Task objective:
Please write out the Bellatrix debt passage below word for word, from "Debt to Funds Flow from Operations Ratio" to "ratio annualized (3)".

Passage shown:
--------------------------------------------------

Bellatrix recorded $1.9 million of interest and financing charges related to bank debt and its debentures for the three months ended June 30, 2011 compared to $2.0 million in the same period in 2010.  The decrease in interest and financing charges is primarily due to lower interest and accretion charges in relation to the Company's outstanding debentures, partially offset by higher interest charges related to the Company's long-term debt as the Company carried a higher average debt balance in the second quarter of 2011 compared to the second quarter of 2010. 

Bellatrix's total net debt at June 30, 2011 of $85.0 million includes the $48.0 million liability portion of its $55 million principal amount of convertible unsecured subordinated debentures (the "4.75% Debentures"), $44.6 million of bank debt and the net balance of a working capital surplus.  The 4.75% Debentures have a maturity date of April 30, 2015.

Interest and Financing Charges(1)    
  Three months ended June 30, Six months ended June 30,
($000s, except where noted) 2011 2010 2011 2010
Interest and financing charges 1,868 1,979 3,569 4,393
Interest and financing charges ($/boe) 1.76 2.83 1.81 3.25
(1)Does not include financing charges in relation to the Company's unwinding of decommissioning liabilities
         
         
Debt to Funds Flow from Operations Ratio        
  Three months ended June 30, Six months ended June 30,
($000s, except where noted) 2011 2010 2011 2010
         
Debt to funds flow from operations(1) ratio annualized(3)        
Funds flow from operations(1) (annualized) 92,504 42,440 80,306 41,616
Total net debt (2) at period end 84,999 81,296 84,999 81,296
Total net debt to periods funds flow from operations ratio
annualized(3)
0.9x 1.9x 1.0x 1.9x
         
Net debt (2) (excluding convertible debentures) at period end 36,683 34,390 36,683 34,390
Net debt to periods funds flow from operations
ratio annualized (3)
0.4x 0.8x 0.5x 0.8x
         
Debt to funds flow from operations(1) ratio (trailing)(4)        
Funds flow from operations(1) ratio trailing 67,105 39,579 67,105 39,579
Total net debt (2) to funds flow from operations trailing 1.3x 2.0x 1.3x 2.0x
         
Net debt (2) (excluding convertible debentures) to funds flow from
operations for the period
0.5x 0.9x 0.5x 0.9x
         

(1) As detailed previously in this Management's Discussion and Analysis, funds flow from operations is a term that does not have any standardized meaning under GAAP.  Funds flow from operations is calculated as cash flow from operating activities, decommissioning costs incurred and changes in non-cash working capital incurred.

--------------------------------------------------

Supplied material:
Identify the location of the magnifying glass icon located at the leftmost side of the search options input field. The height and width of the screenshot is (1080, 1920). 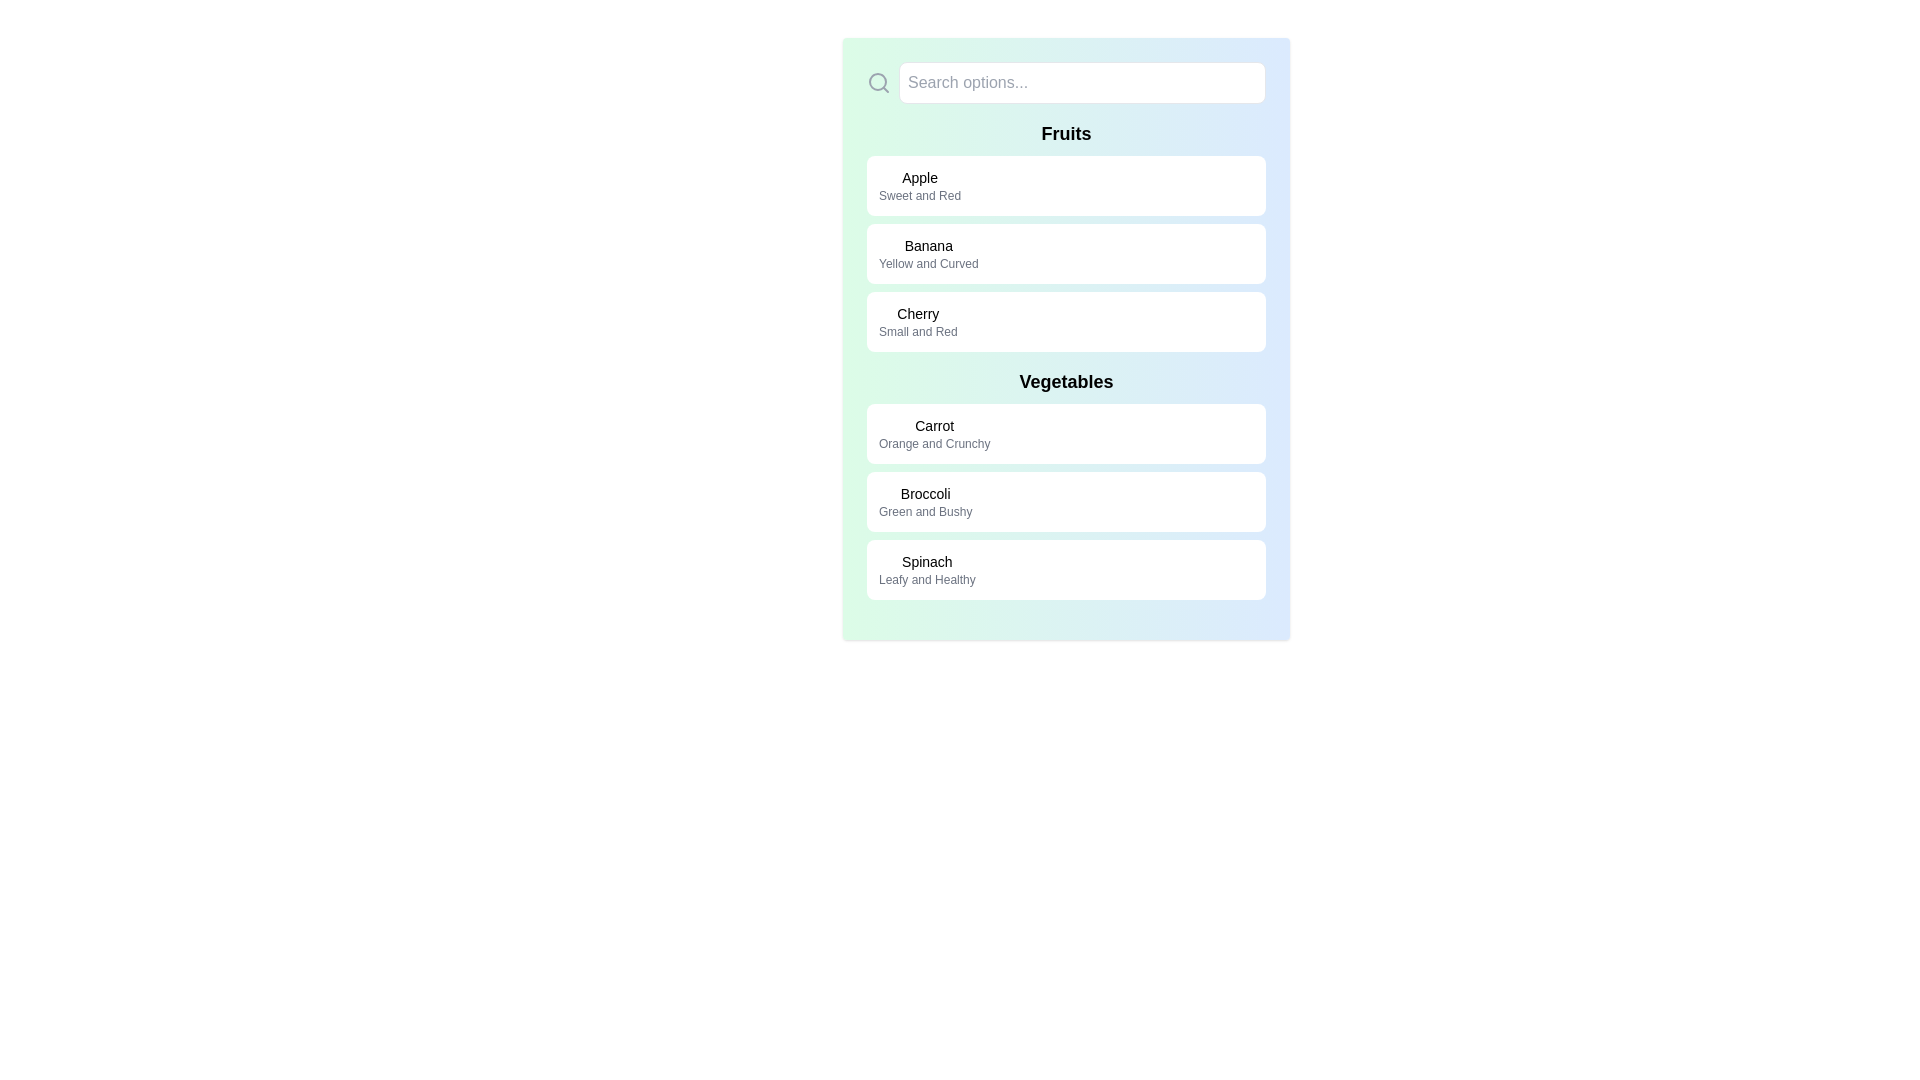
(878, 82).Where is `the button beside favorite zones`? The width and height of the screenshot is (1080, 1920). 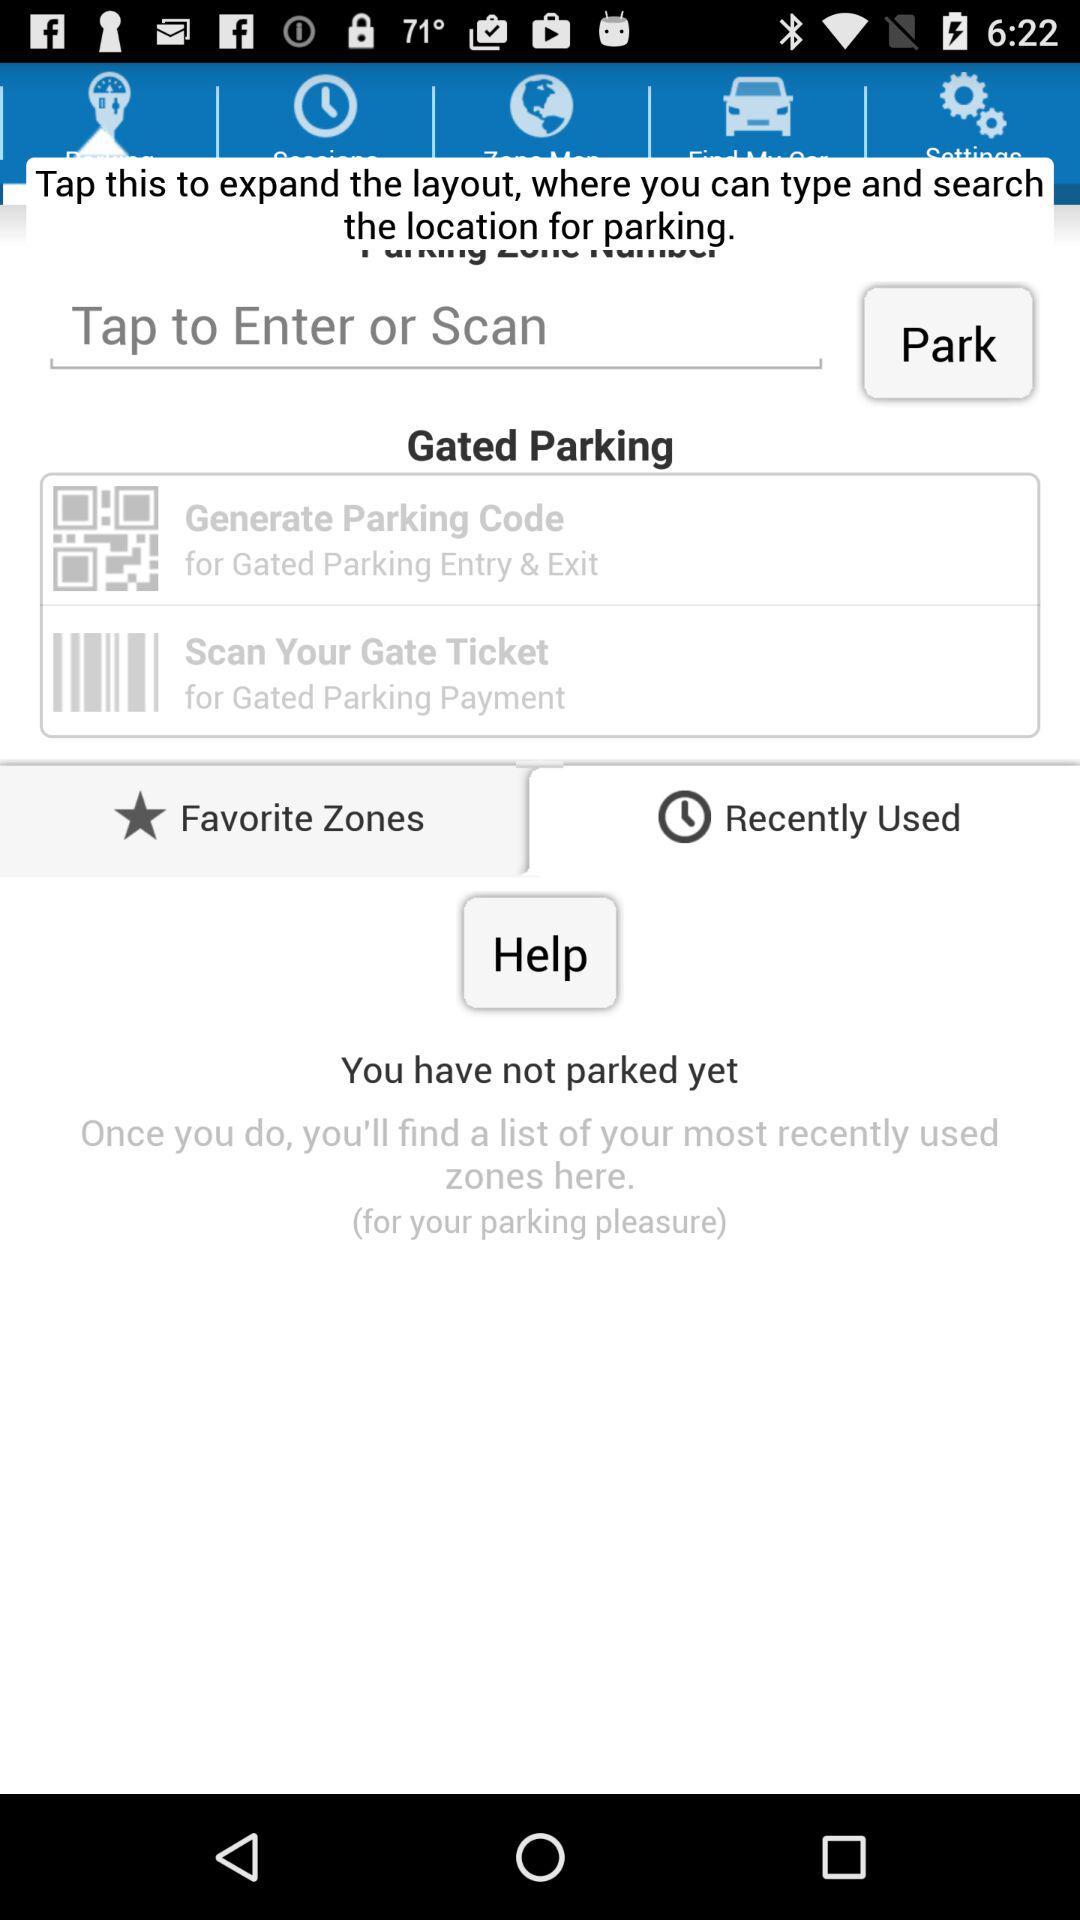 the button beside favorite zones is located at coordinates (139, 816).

--------------------------------------------------

Exercise output:
Debt to Funds Flow from Operations Ratio        
  Three months ended June 30, Six months ended June 30,
($000s, except where noted) 2011 2010 2011 2010
         
Debt to funds flow from operations(1) ratio annualized(3)        
Funds flow from operations(1) (annualized) 92,504 42,440 80,306 41,616
Total net debt (2) at period end 84,999 81,296 84,999 81,296
Total net debt to periods funds flow from operations ratio
annualized(3)
0.9x 1.9x 1.0x 1.9x
         
Net debt (2) (excluding convertible debentures) at period end 36,683 34,390 36,683 34,390
Net debt to periods funds flow from operations
ratio annualized (3)